Camping is making a temporary home in a place of choice. Let’s hang the billy on that branch, the towel over the stump. We weren’t slumming it, we were having a camp oven roast. We prepared a little fire to make coals and reverently placed the roast in the camp oven.
As the night deepened the fire drew our gaze warming our hearts as it did the hearts of our ancestors. In the pitch black night the stars were vivid and plentiful. We let the fire trail into coals then watched mesmerized as they gleamed and glittered.
Oh yes I was happy there and next morning watched the dawn from my bed.
I was looking in the hairdressers mirror at myself as she cut my hair. Her friends turned up and sat behind me so I could see them reflected around me. A ring of faces in the mirror. I became aware of myself as resembling my mother. Fragility was enveloping like an aura and I prickled with wonder at where did I fit in this earthly venture. Would I be crushed? with these oh so normal women around me.
They were discussing the violent offenders in the town. How they ‘walked about free’. Disgust rose taller than the trees. Race was not mentioned. The elephant in the room.

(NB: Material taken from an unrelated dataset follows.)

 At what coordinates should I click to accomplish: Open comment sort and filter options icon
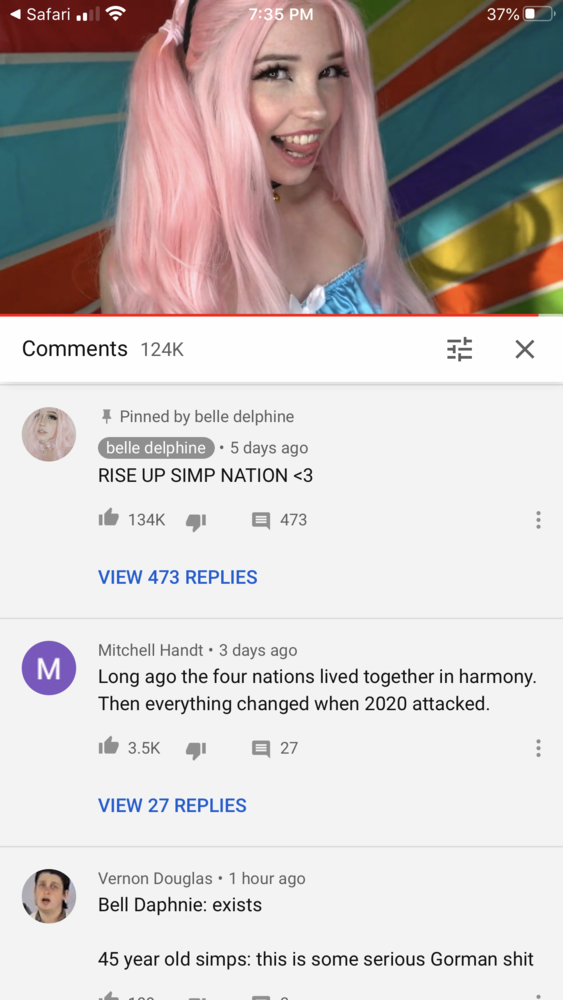click(459, 349)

She finished my hair and I looked awkwardly about before saying ‘see yuh’ and made my bid for fresh air.
Mother mother you were a delicate soul but you had cheeky cheerful dad to hide behind.
Chris Smith
Dear folks,
Soon I will turn seventy five and I am just longing to hear positive things
about ageing. What I am interested in are the visions and realisations
that happen in one’s spirit along with the aches and pains of ageing. I
have heard these moments of light we all experience called ‘Glimmers’.
My mind is going over the past and seeing patterns and meanings and so I
am writing about these ‘glimmers’ so that for me they become moments of
light.
Recently I was studying a unit with Associate Professor Finex Ndhlovu
who was teaching out of Armidale University. I was bungling around
with the technology required for zoom study and I sent him an e mail
phrased in a rather apologetic tone. The e mail shared that I was from the
older generation and finding the requirements for expertise in technology
such a struggle. The next zoom lecture he appeared on screen and said in
a booming voice ‘Christine do not call yourself old! You are not old. You
are an elder. You are our elder and we love you’ Here he was giving me a
role within the class which was comprised of generally much younger
people.
I was familiar with the idea of elder from experiencing Australian
Indigenous culture and for having outlived so many people in the
community living around Wilcannia. Had they lived a full lifespan they
would be the elders in the lands of the Paakantji people of the Darling
River. People. Living with this community I had been called an Elder
which feels like a great honour.
The Western culture does not seem very focused on valuing the Aged
and it seems that the good news comes through other cultures who value
age and experience. This last few years I have had this feeling of
expectation and a sense of coming to fruition. All the bits and pieces of
my past seem to have lead me in a direction which was not apparent as it
unfolded.
Soren Kierkegaard says ‘Life can only be understood backwards but it can
only be lived forwards’. It is amazing what we can see in retrospect.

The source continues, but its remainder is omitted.